The US Federal Reserve on Wednesday left interest rates unchanged, but signaled it still expects one more increase by the end of the year, despite a recent bout of weak inflation.
New economic projections released after the Fed’s two-day policy meeting showed 11 of 16 officials see the “appropriate” level for the US federal funds rate, the central bank’s benchmark interest rate, to be in a range between 1.25 and 1.50 percent by the end of this year.
That is one-quarter of a point above the current level.
Financial markets barely moved after the release of the statement and projections. There was also little reaction to the Fed’s announcement that it would begin decreasing its balance sheet next month.
In its policy statement, the Fed cited strength in the job market, growth in business investment and an economic expansion that has been moderate, but durable this year.
It added that the near-term risks to the economic outlook remained “roughly balanced,” but said it was “closely” watching inflation.
Fed Chair Janet Yellen said in a news conference after the meeting that the fall in inflation this year remained a mystery, adding that the central bank was ready to change the interest rate outlook if needed.
“What we need to figure out is whether the factors that have lowered inflation are likely to prove persistent,” she said, adding that if they do, “it would require an alteration of monetary policy.”
While the interest rate outlook for next year remained largely unchanged in the Fed’s latest projections, with three hikes envisioned, the central bank did slow the pace of anticipated monetary tightening from there.
It forecasts only two increases in 2019 and one in 2020.
It also lowered again its estimated long-term “neutral” interest rate from 3 percent to 2.75 percent, reflecting concerns about overall economic vitality.
The Fed said it would next month begin to reduce its approximately US$4.2 trillion in holdings of US Treasury bonds and mortgage-backed securities by initially cutting up to US$10 billion each month from the amount of maturing securities it reinvests.
That action would start a gradual reversal of the three rounds of quantitative easing the Fed pursued between 2008 and 2014 to stimulate the US economy after the 2007 to 2009 financial crisis and recession.
The limit on reinvestment is scheduled to increase by US$10 billion every three months to a maximum of US$50 billion per month until the central bank’s overall balance sheet falls by perhaps US$1 trillion or more in the coming years.

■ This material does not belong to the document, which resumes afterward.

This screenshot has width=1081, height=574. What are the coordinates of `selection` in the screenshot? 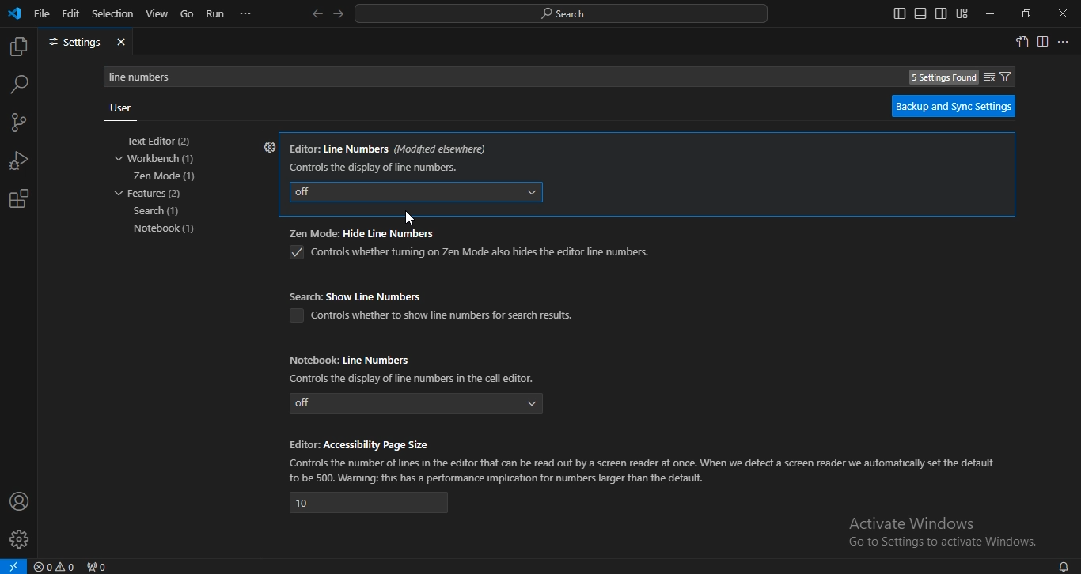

It would take a “material deterioration” in the US economy’s performance for the Fed to reverse a schedule she expects to proceed “gradually and predictably,” Yellen said.
Meanwhile, the Fed said that the recent hurricanes in the US would affect economic activity, but “are unlikely to materially alter the course of the national economy over the medium term.”
Forecasts for economic growth and unemployment into next year and beyond were largely unchanged.
GDP is expected to grow at a rate of 2.4 percent this year, 2.1 percent next year and 2 percent in 2019.
The unemployment rate is forecast to remain at 4.3 percent this year before falling to 4.1 percent next year and remaining there in 2019.
Inflation is expected to remain under the Fed’s 2 percent target through next year before hitting it in 2019.
There were no dissents in the Fed’s policy decision.